•Saturday•I went into the city today. I had to pick up the Zip drive from Eric's office. The Zip drive that I can't get to work on this laptop. I've grown to hate this laptop over the 24 plus hours I've had it. And the feeling seems perfectly mutual. I managed to install Photoshop and Illustrator on here though. Which means pretty much nothing since I can't get the Zip drive to work and the backup of the project I have to get done is on a Zip disk. I am beyond frustrated.
After I got the drive, I figured I'd stay in the city a while. I went to Union Square, got a latte and a rice crispies treat, sat in the square and people-watched as I sipped my coffee.
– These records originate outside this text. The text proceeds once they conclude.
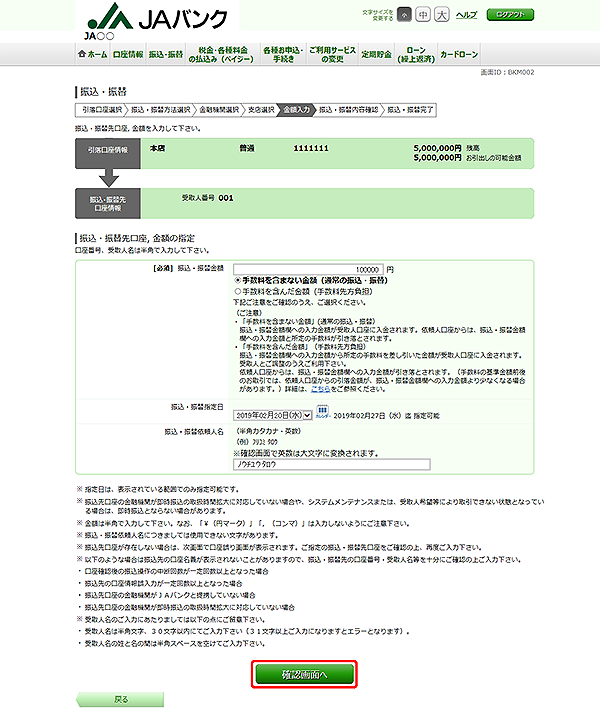
Task: Open 各種お申込・手続き menu
Action: tap(280, 53)
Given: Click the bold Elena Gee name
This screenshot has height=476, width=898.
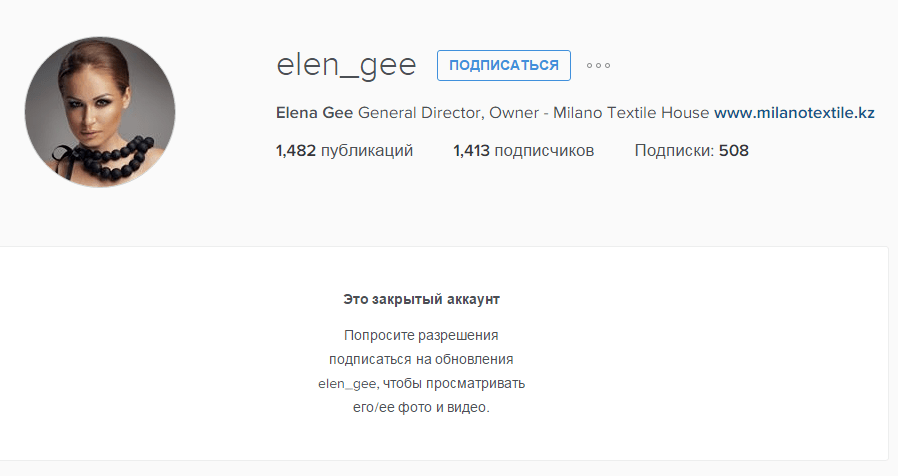Looking at the screenshot, I should tap(314, 113).
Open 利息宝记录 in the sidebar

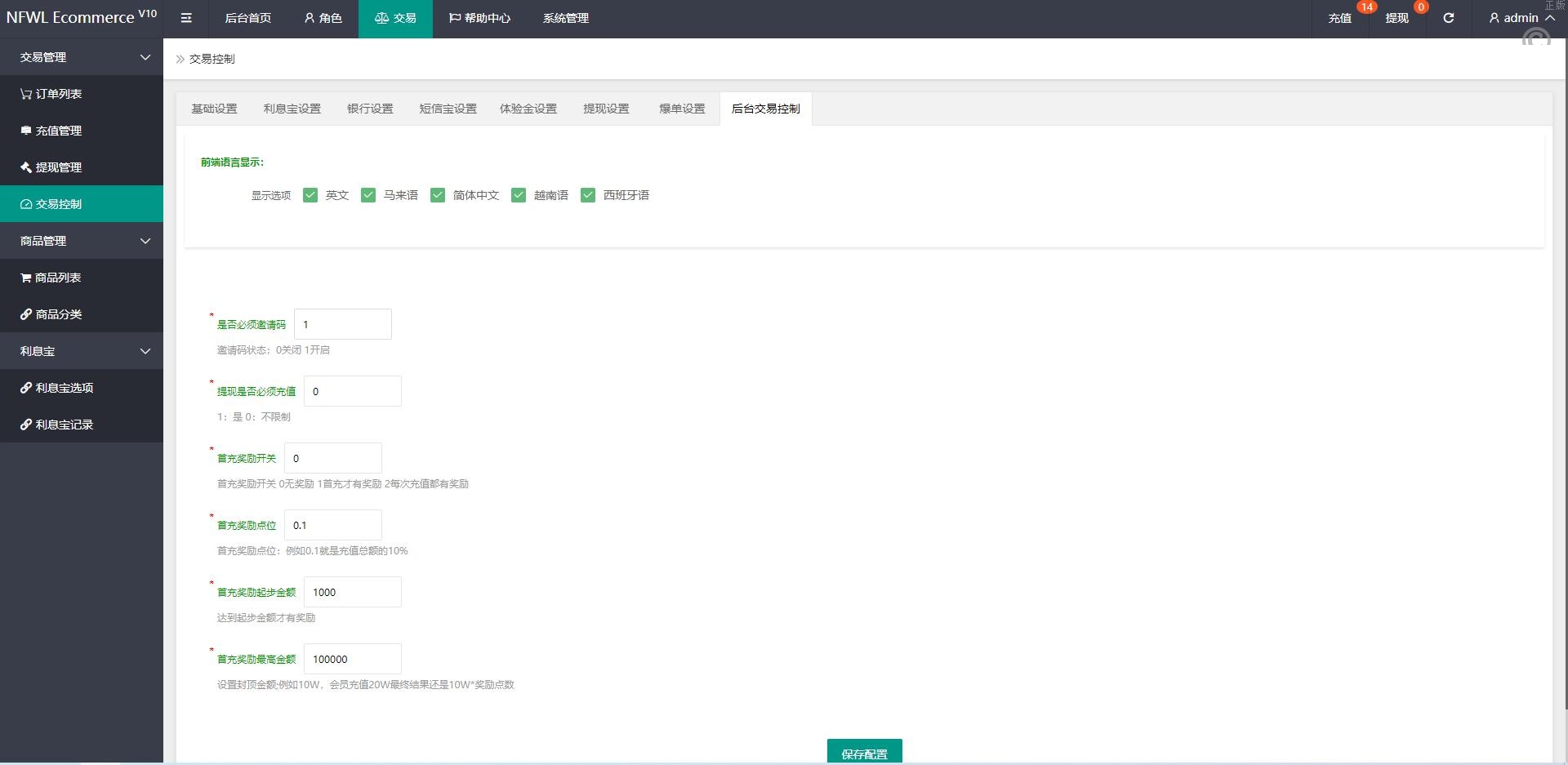tap(57, 425)
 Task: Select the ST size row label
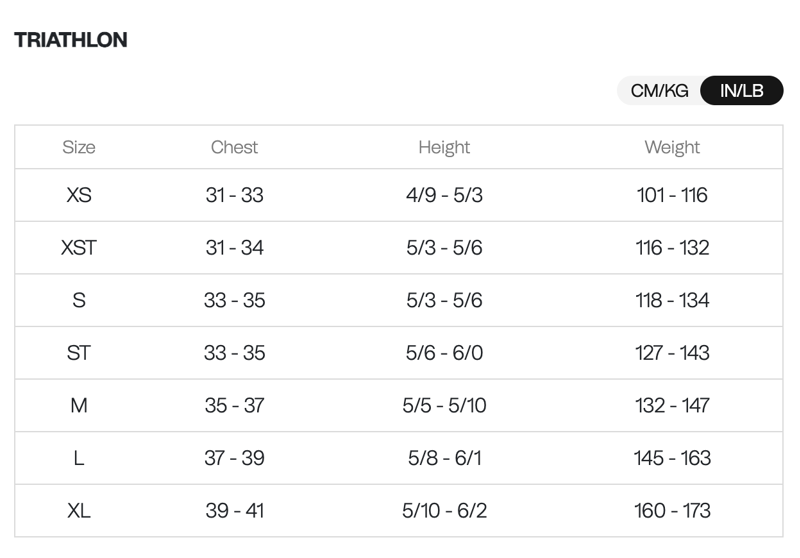(x=79, y=352)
The weather was nice and I felt in a good place even as I was being ambushed by squirrels. I watched some boys play soccer and felt this guy looking at me as he sat not far from me, talking on his cell phone. He reminded me of Aaron and it made me sad. I left soon after.
Ross was right, Circuit City kinda sucked. I didn't see any iBooks on display anyway. I headed over to COMPUSA. Took a while to get to Grand Central. Trains running weird because of construction and then we were delayed for about 20 minutes or so because of a police investigation. When I got off the train and went up the steps, two cops had some guy handcuffed and up against the wall.
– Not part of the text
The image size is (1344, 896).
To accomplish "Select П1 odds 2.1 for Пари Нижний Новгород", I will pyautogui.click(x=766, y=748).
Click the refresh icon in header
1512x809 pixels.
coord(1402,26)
The more I ran my fingers over the white keyboard and trackpad of the iBook, the more my eyes lit up. The more my eyes lit up, the more I wanted it. Wanted/want. Everything about the iBook is what I want. They had Virtual PC on a Powerbook so I got to play around with it. It's amazing. Having Windows 98 running right there on Mac. It was a bit slow but just what I'd need. I was totally sold when I asked to watch a DVD on the iBook. Crystal clear display and great sound. I beamed thinking of all the DVDs I'd want to get later on. I beamed thinking about having my very own iBook.
I felt a little sad though. There was this guy there probably around my age. He was with an older woman and they were looking at the iBooks as well. They asked one of the tech guys lots of questions. They obviously had money and were probably walking out with a new notebook and accessories. Listening to the young blond guy go on about not really needing the computer for anything too serious. "Surf the Web, stuff like that. All my other laptops, after about a year the screen blows up." It's just hard not feeling jealousy hit at a time like that. When he's picking a new computer for mainly play when I needed one for work. He looked over at me a lot and our eyes met. Each time they met, I felt worse and quickly looked away. I took some literature and came home.
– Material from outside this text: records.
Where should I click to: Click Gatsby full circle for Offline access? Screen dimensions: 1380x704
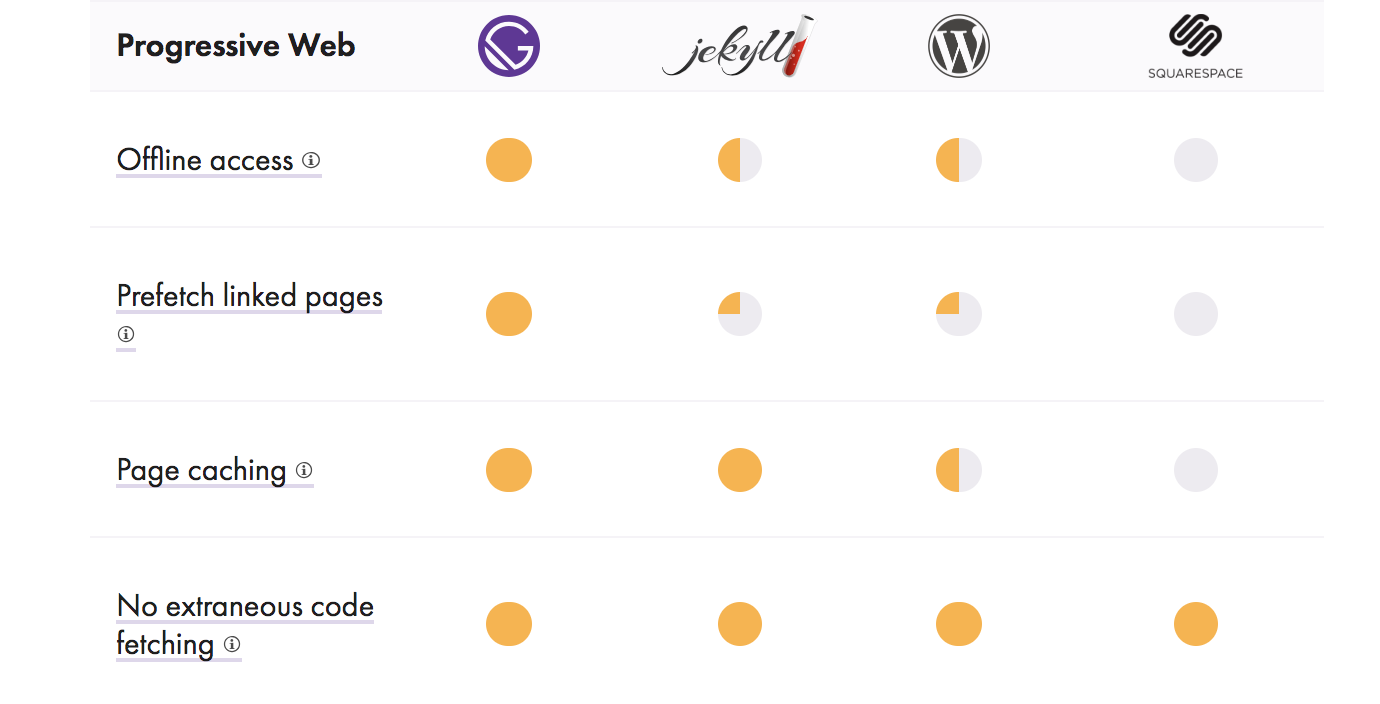[x=509, y=160]
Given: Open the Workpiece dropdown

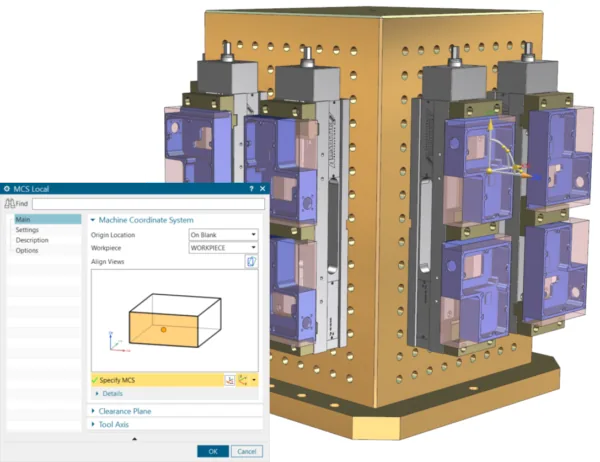Looking at the screenshot, I should [x=223, y=248].
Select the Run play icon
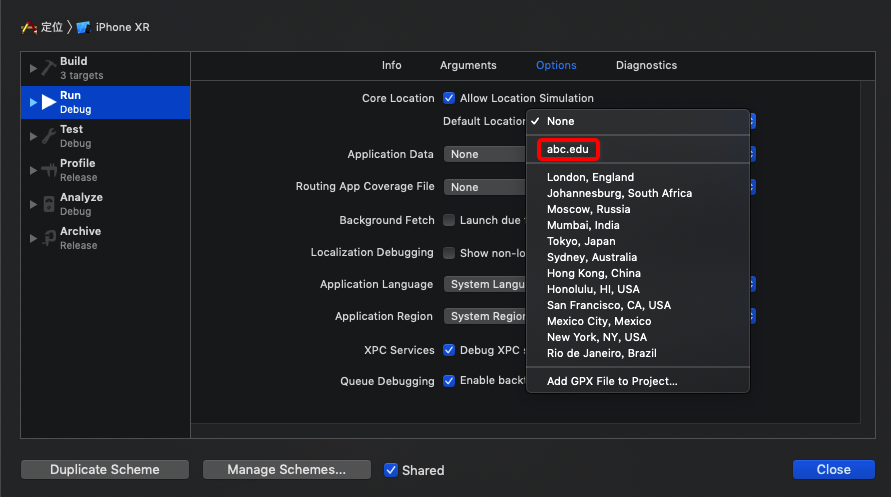Viewport: 891px width, 497px height. click(49, 102)
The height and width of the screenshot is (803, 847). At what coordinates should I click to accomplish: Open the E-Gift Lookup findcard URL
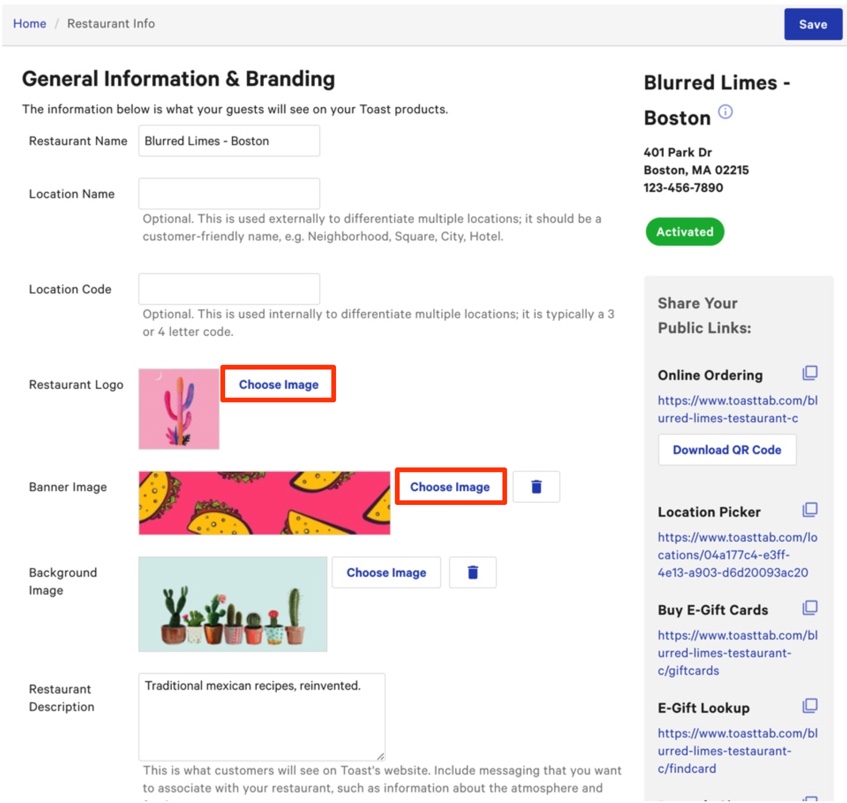pyautogui.click(x=737, y=751)
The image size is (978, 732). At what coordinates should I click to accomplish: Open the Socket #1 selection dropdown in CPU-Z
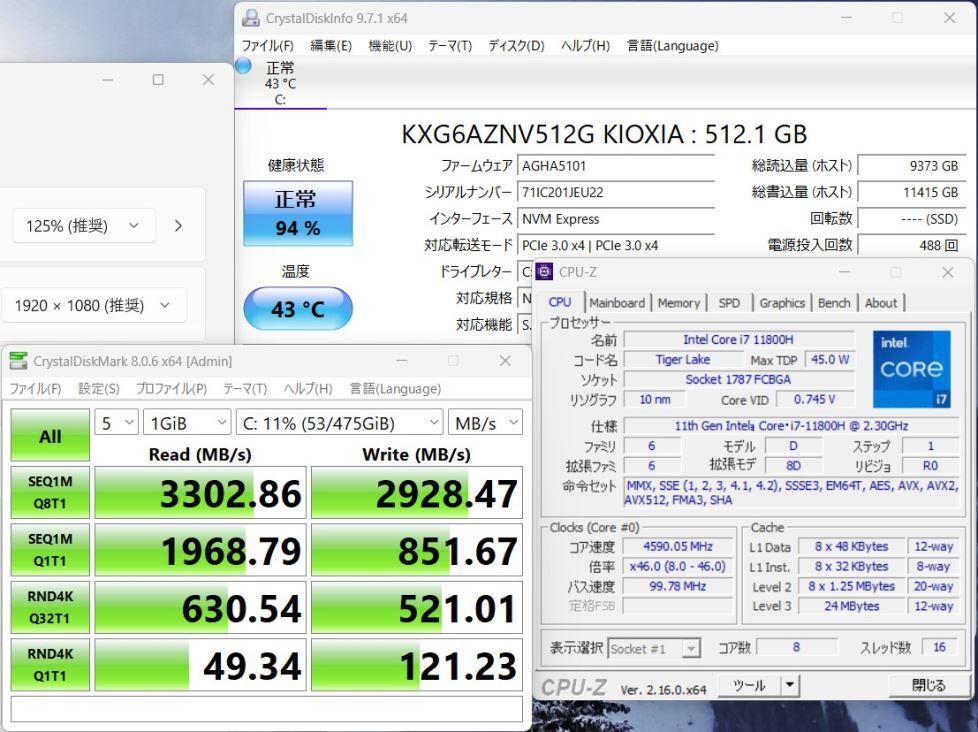click(x=655, y=647)
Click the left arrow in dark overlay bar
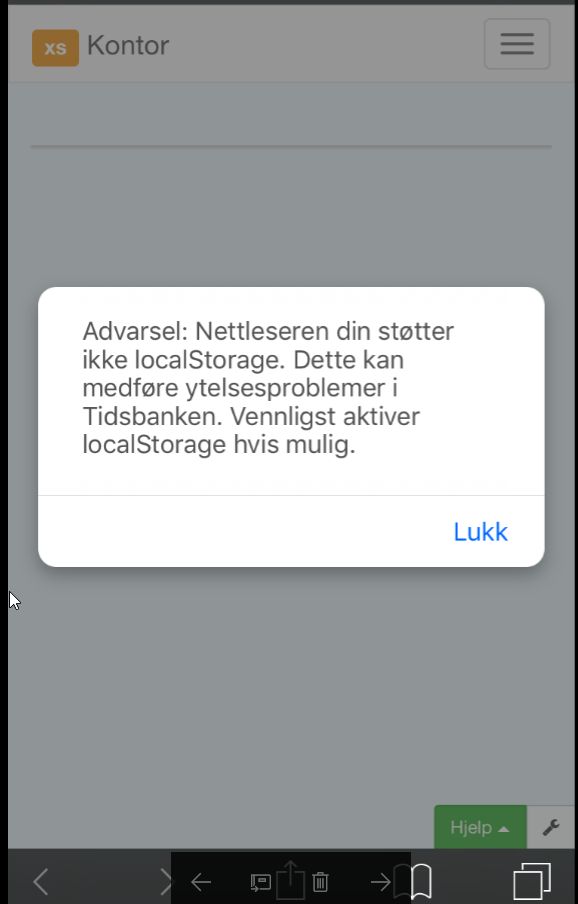 click(201, 882)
I feel myself falling into a bad mood. I'm already pretty much there. I think too mch sometimes and I did a lot of thinking walking from seeing '40 Days and 40 Nights'. The movie was good. I sorta hate seeing movies at theaters in my neighborhood though. People never shut up and it drives me crazy. 40 days of abstinance??? can't be that hard. I've gone longer without doing anything sexual. Most times I masturbate, is not even because I'm horny. It's out of boredom.
Lately, I've been thinking a lot of what'll happen when I have to go back to the Caribbean. I just know that the time's getting closer. I try to tell myself that it won't be as bad as I think. But, it will be. It's going to be bad. As alone as I am now, it's nothing compared to what I'll be when I go back. That summer I went back was bad enough but at least Risa was there. Now she's in college in Missouri. There's no way around it though. Not really anyway. Everyone's like, "Just stay. INS isn't looking for you or anything. Do you know how many illegal immigrants are in the country?" I don't know but I don't want to be one of them.
I want to be able to get a credit card some day. I want to be able to get my own frickin bank account. I want to have a social secruity number. I want to exist. I can't if I just stay here illegally. And as much as I love living here in the U.S. and love New York City, I ... can't. It's not the life I want. Norm's done a lot for me and still continues to, but I always feel I'm being controlled. And with good reason. I'm always having to ask her for money. It makes me feel like shit even though it's my money. It's not healthy for me.